Re: [PATCH v2] s390/vfio-ap: fix memory leak in mdev remove callback

From: Christian Borntraeger
Date: Tue May 18 2021 - 13:01:54 EST




On 18.05.21 17:33, Halil Pasic wrote:
On Tue, 18 May 2021 15:59:36 +0200
Christian Borntraeger <borntraeger@xxxxxxxxxx> wrote:

On 18.05.21 15:42, Tony Krowiak wrote:


On 5/18/21 5:30 AM, Christian Borntraeger wrote:


On 17.05.21 21:10, Halil Pasic wrote:
On Mon, 17 May 2021 09:37:42 -0400
Tony Krowiak <akrowiak@xxxxxxxxxxxxx> wrote:

Because of this, I don't think the rest of your argument is valid.

Okay, so your concern is that between the point in time the
vcpu->kvm->arch.crypto.pqap_hook pointer is checked in
priv.c and the point in time the handle_pqap() function
in vfio_ap_ops.c is called, the memory allocated for the
matrix_mdev containing the struct kvm_s390_module_hook
may get freed, thus rendering the function pointer invalid.
While not impossible, that seems extremely unlikely to
happen. Can you articulate a scenario where that could
even occur?

Malicious userspace. We tend to do the pqap aqic just once
in the guest right after the queue is detected. I do agree
it ain't very likely to happen during normal operation. But why are
you asking?

Would it help, if the code in priv.c would read the hook once
and then only work on the copy? We could protect that with rcu
and do a synchronize rcu in vfio_ap_mdev_unset_kvm after
unsetting the pointer?

Unfortunately just "the hook" is ambiguous in this context. We
have kvm->arch.crypto.pqap_hook that is supposed to point to
a struct kvm_s390_module_hook member of struct ap_matrix_mdev
which is also called pqap_hook. And struct kvm_s390_module_hook
has function pointer member named "hook".

I was referring to the full struct.


I'll look into this.

I think it could work. in priv.c use rcu_readlock, save the
pointer, do the check and call, call rcu_read_unlock.
In vfio_ap use rcu_assign_pointer to set the pointer and
after setting it to zero call sychronize_rcu.
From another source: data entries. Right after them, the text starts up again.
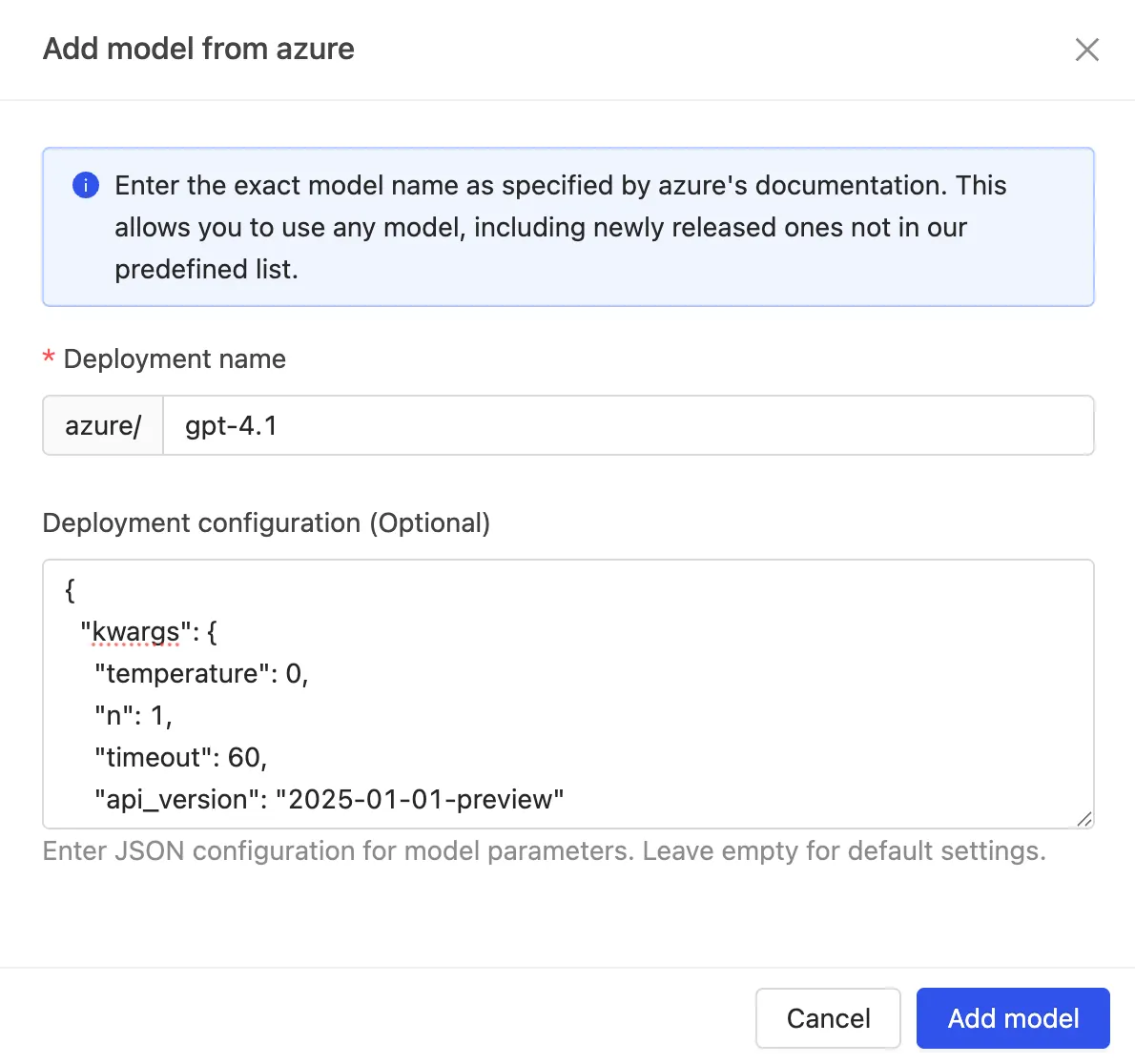Click the Deployment configuration (Optional) label
The image size is (1135, 1064).
coord(266,522)
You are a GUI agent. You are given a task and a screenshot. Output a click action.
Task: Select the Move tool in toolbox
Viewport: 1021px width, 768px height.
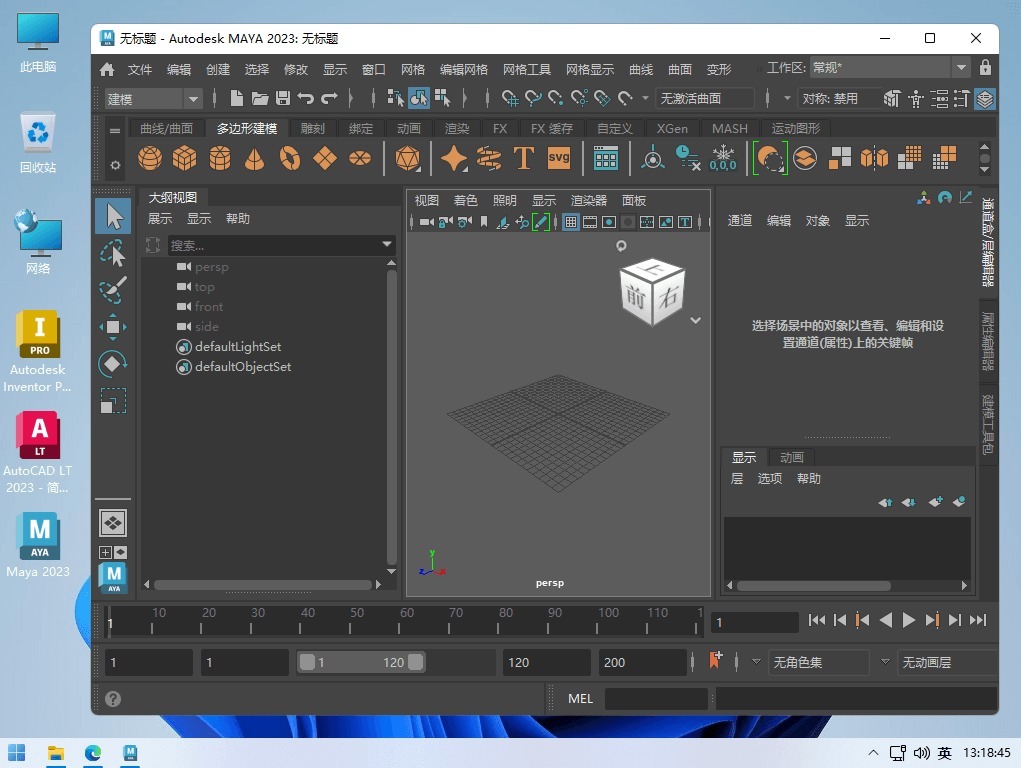pos(113,327)
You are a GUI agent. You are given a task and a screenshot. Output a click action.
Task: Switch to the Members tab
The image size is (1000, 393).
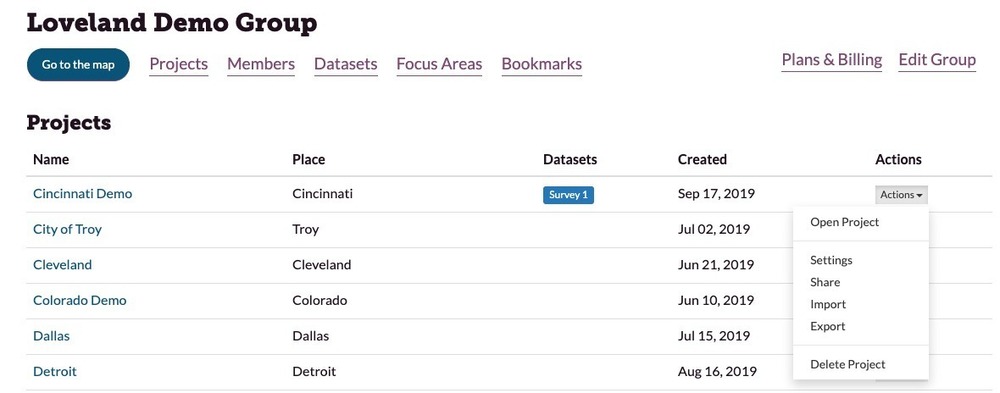[x=261, y=64]
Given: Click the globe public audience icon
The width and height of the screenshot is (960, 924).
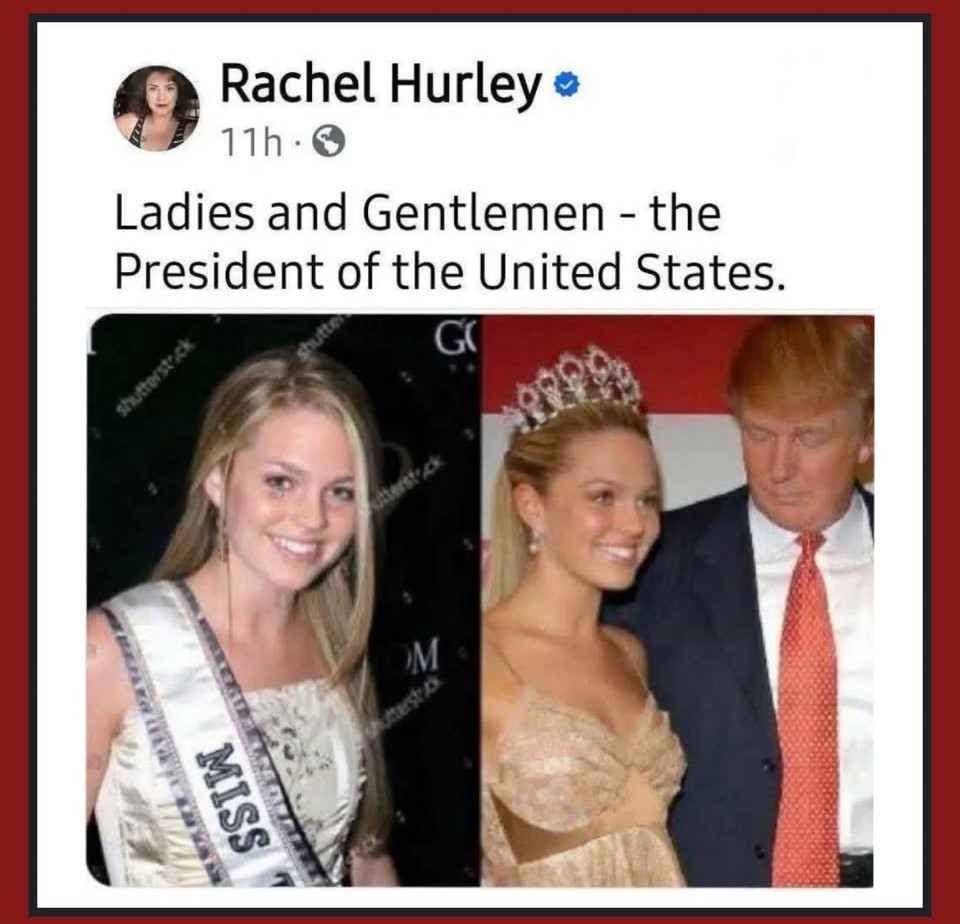Looking at the screenshot, I should click(329, 143).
In my opinion, we should make the accesses to the
kvm->arch.crypto.pqap_hook pointer properly synchronized. I'm
not sure if that is what you are proposing. How do we usually
do synchronisation on the stuff that lives in kvm->arch?


RCU is a method of synchronization. We make sure that structure
pqap_hook is still valid as long as we are inside the rcu read
lock. So the idea is: clear pointer, wait until all old readers
have finished and the proceed with getting rid of the structure.